While no specific distinction was made between emissions and paint types, antifouling paints are often associated with higher emissions. Over time, some of these paints wear off, releasing their contents into the aquatic environment. Consequently, antifouling paints have already been identified as contributors to aquatic water pollution. (2)
End of Life
In contrast to popular belief, only 29% of the leakage from the marine coating is actually related to the Wear and tear phase. The most significant losses actually stemmed from ship dismantling process, which accounted for a total of 34% (End of life). As this process takes place in Ship Graveyards on the beaches of India, Bangladesh, Pakistan, China and a small part in Turkey, it is not a surprise that more than half of the total marine paint leakage (51%) happens in Asia – Pacific regions. (1)
The Ripple Effect: Ecological and Human Implications
According to research conducted by EA, marine paint accounts for 7% of the global paint demand, amounting to a staggering number of 3.7 Mt. It was also reported that 66% of the total paint used in the marine sector would eventually end up in the environment, including 911 kt of plastic. And of this plastic, 816 kt will leak into ocean and waterways. 65% of the total leakage will be in the form of microplastics. (1)
The consequences of microplastics in marine coatings are far-reaching, threatening both the balance of the ecosystem and the human’s life. In a scientific study published in March 2018, it was reported that fish who were exposed to microplastics reproduced less. Unfortunately, their offspring who were not directly exposed to microplastic particles also had fewer young. This suggested that the effects after ingesting microplastics can linger into the next generations. (5)
For humans, a study in 2019 showed that an average person could be digesting approximately 5 grams of plastic every week, which is the equivalent weight of a credit card. (6)

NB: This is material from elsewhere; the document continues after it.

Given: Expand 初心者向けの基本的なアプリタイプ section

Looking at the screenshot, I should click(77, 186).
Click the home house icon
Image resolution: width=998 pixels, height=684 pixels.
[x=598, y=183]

Picture (3) from newcastle.edu.au
Ingested paint microplastic particles can physically damage organs and leach hazardous chemicals – from the hormone-disrupting bisphenol (BPA) to pesticides – that can compromise immune function and stymie growth and reproduction. Dangerously, the microplastics will not only be contained in the ocean. Both microplastic particles and those chemicals will accumulate further up the food chain, not only stopping at the fish that we eat and water that we drink. They can potentially impact the whole ecosystem, including the health of the soils in which we grow our crops.
Charting a Sustainable Course: Preventing Microplastics in Marine Coatings
In the wake of escalating environmental concerns, it is crucial for policymakers as well as coating contractors, asset owners and paint manufacturers to take the steering wheel and help us sail into a more sustainable future.
In this endeavour, key stakeholders are actively embracing cutting-edge technologies to revolutionize surface preparation and maintenance practices within the maritime sector.
For blasting processes, coating contractors and assets owners have been leaning towards the adoption of surface blasting robots. Their precision and control minimize abrasive material and paint chip wastage. Equipped with closed-system solutions, they contain all debris, preventing microplastics from entering the environment. By collecting and containing waste, they also facilitate a more responsible disposal processes, reducing the environmental impact.